Die Blende in der Fotografie ist die Kurzbezeichnung für Blendenöffnung und beschreibt somit die Öffnung des Objektivs, durch die das Licht auf den Sensor (bei analogen kameras auf den Film) fällt. Das ist vergleichbar mit der Pupille des menschlichen Auges, das sich je nach Umgebungslicht verengt oder weitet.
So funktioniert auch die Blende eines Fotapparates. Bei einigen Kompaktkameras und allen Bridgecams sowie Spiegelreflexkameras lässt sich der Blendenwert einstellen. Angegeben wird dieser in Zahlen wie z.B. 1,4; 2,7; 8,0 etc. Oft stehen diesen ein F oder F/ vor. Dies hat keine besondere Bedeutung, sondern findet seinen Ursprung lediglich in der Berechnung der Blendenzahl. Diese ist nämlich der Quotient der physikalischen Brennweite (f) und dem Blendendurchmesser (D).
Die Blendeneinstellung übernimmt im Wesentlichen zwei Funktionen:

1. Die Öffnung der Blende regelt den Einfall des Lichtes. Je größer die Öffnung, desto mehr Licht fällt auf den Sensor/Film und umso heller kann das aufgenommene Bild werden. Hier wieder der Vergleich mit der Pupille: Bei schlechtem Licht, muss sie weit geöffnet werden, da wir ansonsten nicht viel sehen würden. Im hellen Sonnenschein verengt sie sich jedoch, damit wir nicht geblendet werden.
Die Blendenzahlen nehmen zu, je kleiner die Blendenöffnung wird und anders herum. Man kann also sagen:

Je kleiner die Blendenzahl, desto größer die Blendenöffnung und umso mehr Licht fällt auf den Sensor.
Je größer die Blendenzahl, desto kleiner die Blendenöffnung und umso weniger Licht fällt auf den Sensor.
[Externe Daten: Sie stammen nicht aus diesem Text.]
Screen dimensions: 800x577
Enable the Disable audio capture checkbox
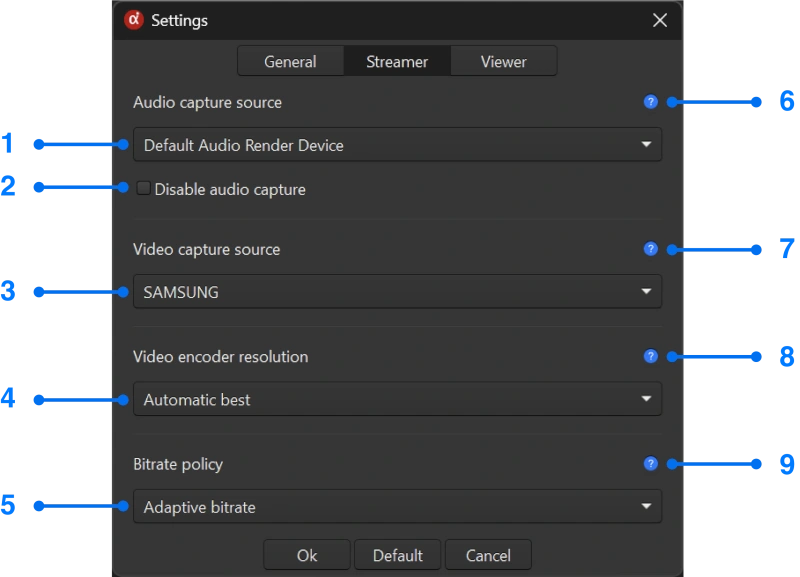[143, 187]
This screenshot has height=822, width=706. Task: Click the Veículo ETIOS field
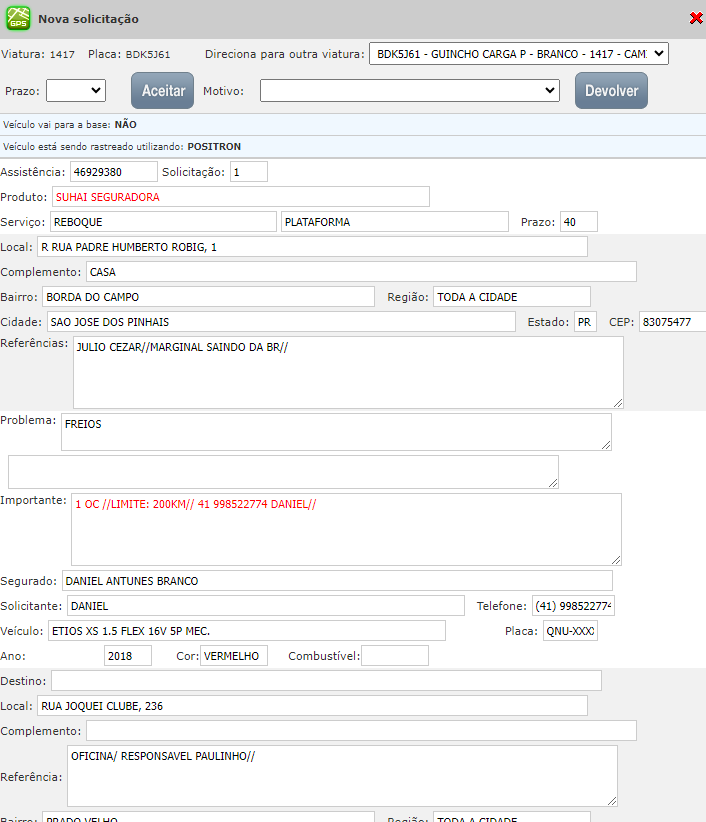pos(246,631)
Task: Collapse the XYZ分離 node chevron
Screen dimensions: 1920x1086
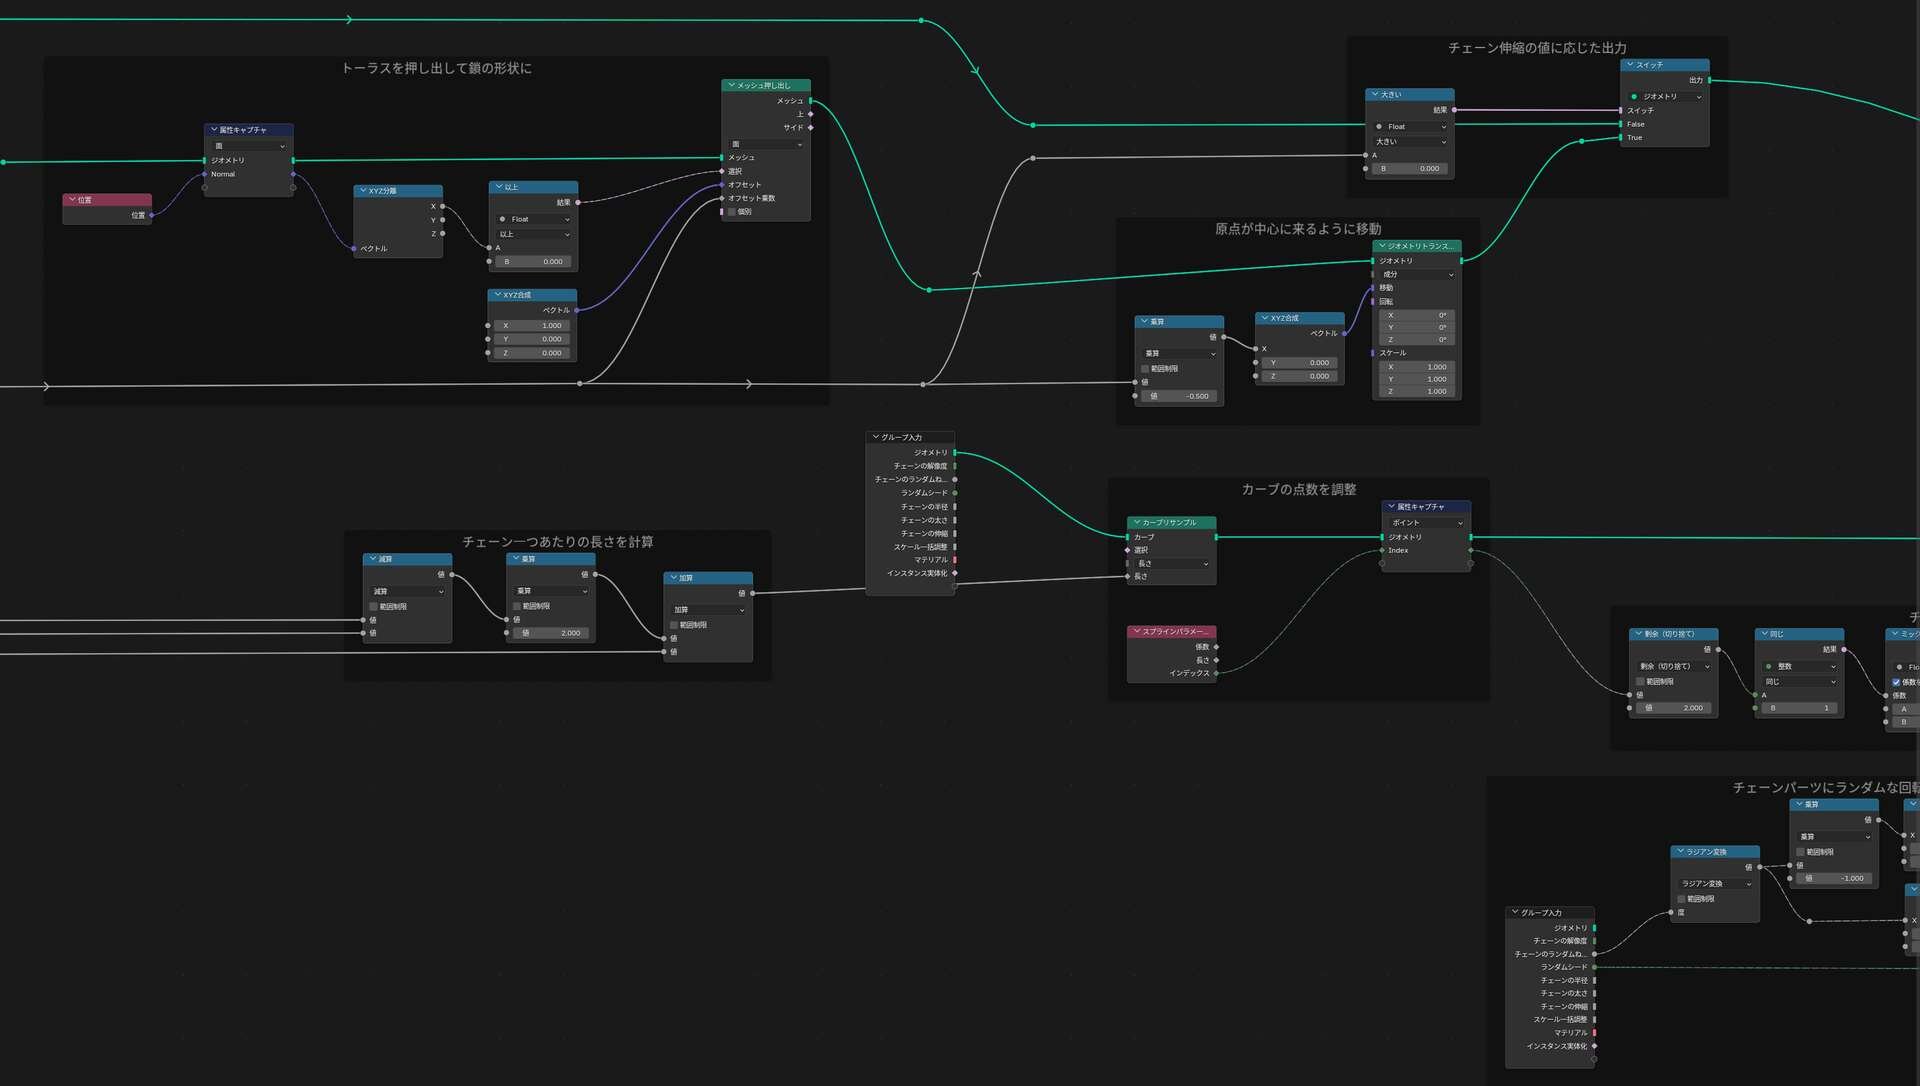Action: click(x=363, y=190)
2. Mit Hilfe der Blende kann desweiteren die Schärfentiefe des Bildes beeinflusst werden. Es gilt:

Je kleiner die Blendenzahl, desto größer die Blendenöffnung und umso niedriger wird die Schärfentiefe.
Je größer die Blendenzahl, desto kleiner die Blendenöffnung und umso höher wird die Schärfentiefe.